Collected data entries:

********************

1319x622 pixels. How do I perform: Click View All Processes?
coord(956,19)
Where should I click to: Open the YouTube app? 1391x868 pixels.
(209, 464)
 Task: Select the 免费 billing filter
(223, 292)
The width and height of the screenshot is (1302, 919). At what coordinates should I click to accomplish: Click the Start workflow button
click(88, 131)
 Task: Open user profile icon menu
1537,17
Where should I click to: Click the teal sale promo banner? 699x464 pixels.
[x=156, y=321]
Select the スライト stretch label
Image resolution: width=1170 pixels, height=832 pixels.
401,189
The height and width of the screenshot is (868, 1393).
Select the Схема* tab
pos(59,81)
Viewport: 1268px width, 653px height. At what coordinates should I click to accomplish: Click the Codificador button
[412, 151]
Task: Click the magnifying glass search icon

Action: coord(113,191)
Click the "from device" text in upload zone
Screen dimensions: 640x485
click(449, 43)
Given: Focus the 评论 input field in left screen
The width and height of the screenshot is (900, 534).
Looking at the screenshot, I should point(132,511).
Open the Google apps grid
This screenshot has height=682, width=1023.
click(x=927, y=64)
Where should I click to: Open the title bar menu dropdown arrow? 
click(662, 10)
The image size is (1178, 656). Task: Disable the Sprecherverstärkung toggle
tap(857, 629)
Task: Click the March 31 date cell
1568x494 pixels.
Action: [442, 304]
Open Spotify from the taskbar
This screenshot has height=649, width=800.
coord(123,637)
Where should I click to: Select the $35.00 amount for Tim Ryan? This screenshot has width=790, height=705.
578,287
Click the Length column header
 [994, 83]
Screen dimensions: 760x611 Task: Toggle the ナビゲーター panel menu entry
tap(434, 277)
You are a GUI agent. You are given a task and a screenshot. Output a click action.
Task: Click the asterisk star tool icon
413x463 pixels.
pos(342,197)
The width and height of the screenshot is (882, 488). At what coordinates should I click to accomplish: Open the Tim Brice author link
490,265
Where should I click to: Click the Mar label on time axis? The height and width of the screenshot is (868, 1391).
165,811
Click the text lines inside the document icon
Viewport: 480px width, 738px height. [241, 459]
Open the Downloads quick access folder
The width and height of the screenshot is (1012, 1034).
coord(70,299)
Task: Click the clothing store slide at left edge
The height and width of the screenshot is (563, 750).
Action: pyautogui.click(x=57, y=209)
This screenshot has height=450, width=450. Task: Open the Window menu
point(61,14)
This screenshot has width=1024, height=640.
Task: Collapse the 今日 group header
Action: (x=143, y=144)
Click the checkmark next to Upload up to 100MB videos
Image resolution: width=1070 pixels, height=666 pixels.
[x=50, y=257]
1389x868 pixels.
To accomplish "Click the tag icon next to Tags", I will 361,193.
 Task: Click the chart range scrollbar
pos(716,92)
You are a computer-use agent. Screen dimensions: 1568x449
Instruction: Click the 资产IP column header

********************

• Task statement
The answer is every entry, repeated word for word.

• Your response
1319x622 pixels. How do I perform: Click View All Processes?
coord(956,19)
Where should I click to: Open the YouTube app? 1391x868 pixels.
(209, 464)
 Task: Select the 免费 billing filter
(223, 292)
The width and height of the screenshot is (1302, 919). At what coordinates should I click to accomplish: Click the Start workflow button
click(88, 131)
 Task: Open user profile icon menu
1537,17
Where should I click to: Click the teal sale promo banner? 699x464 pixels.
[x=156, y=321]
Select the スライト stretch label
Image resolution: width=1170 pixels, height=832 pixels.
401,189
The height and width of the screenshot is (868, 1393).
Select the Схема* tab
pos(59,81)
Viewport: 1268px width, 653px height. At what coordinates should I click to accomplish: Click the Codificador button
[412, 151]
Task: Click the magnifying glass search icon

Action: coord(113,191)
Click the "from device" text in upload zone
Screen dimensions: 640x485
click(449, 43)
Given: Focus the 评论 input field in left screen
The width and height of the screenshot is (900, 534).
Looking at the screenshot, I should point(132,511).
Open the Google apps grid
This screenshot has height=682, width=1023.
click(x=927, y=64)
Where should I click to: Open the title bar menu dropdown arrow? 
click(662, 10)
The image size is (1178, 656). Task: Disable the Sprecherverstärkung toggle
tap(857, 629)
Task: Click the March 31 date cell
1568x494 pixels.
Action: [442, 304]
Open Spotify from the taskbar
This screenshot has height=649, width=800.
coord(123,637)
Where should I click to: Select the $35.00 amount for Tim Ryan? This screenshot has width=790, height=705.
578,287
Click the Length column header
 [994, 83]
Screen dimensions: 760x611 Task: Toggle the ナビゲーター panel menu entry
tap(434, 277)
You are a GUI agent. You are given a task and a screenshot. Output a click action.
Task: Click the asterisk star tool icon
413x463 pixels.
pos(342,197)
The width and height of the screenshot is (882, 488). At what coordinates should I click to accomplish: Open the Tim Brice author link
490,265
Where should I click to: Click the Mar label on time axis? The height and width of the screenshot is (868, 1391).
165,811
Click the text lines inside the document icon
Viewport: 480px width, 738px height. [241, 459]
Open the Downloads quick access folder
The width and height of the screenshot is (1012, 1034).
coord(70,299)
Task: Click the clothing store slide at left edge
The height and width of the screenshot is (563, 750).
Action: pyautogui.click(x=57, y=209)
This screenshot has height=450, width=450. Task: Open the Window menu
point(61,14)
This screenshot has width=1024, height=640.
Task: Collapse the 今日 group header
Action: (x=143, y=144)
Click the checkmark next to Upload up to 100MB videos
Image resolution: width=1070 pixels, height=666 pixels.
[x=50, y=257]
1389x868 pixels.
To accomplish "Click the tag icon next to Tags", I will 361,193.
 Task: Click the chart range scrollbar
pos(716,92)
You are a computer-use agent. Screen dimensions: 1568x449
Instruction: Click the 资产IP column header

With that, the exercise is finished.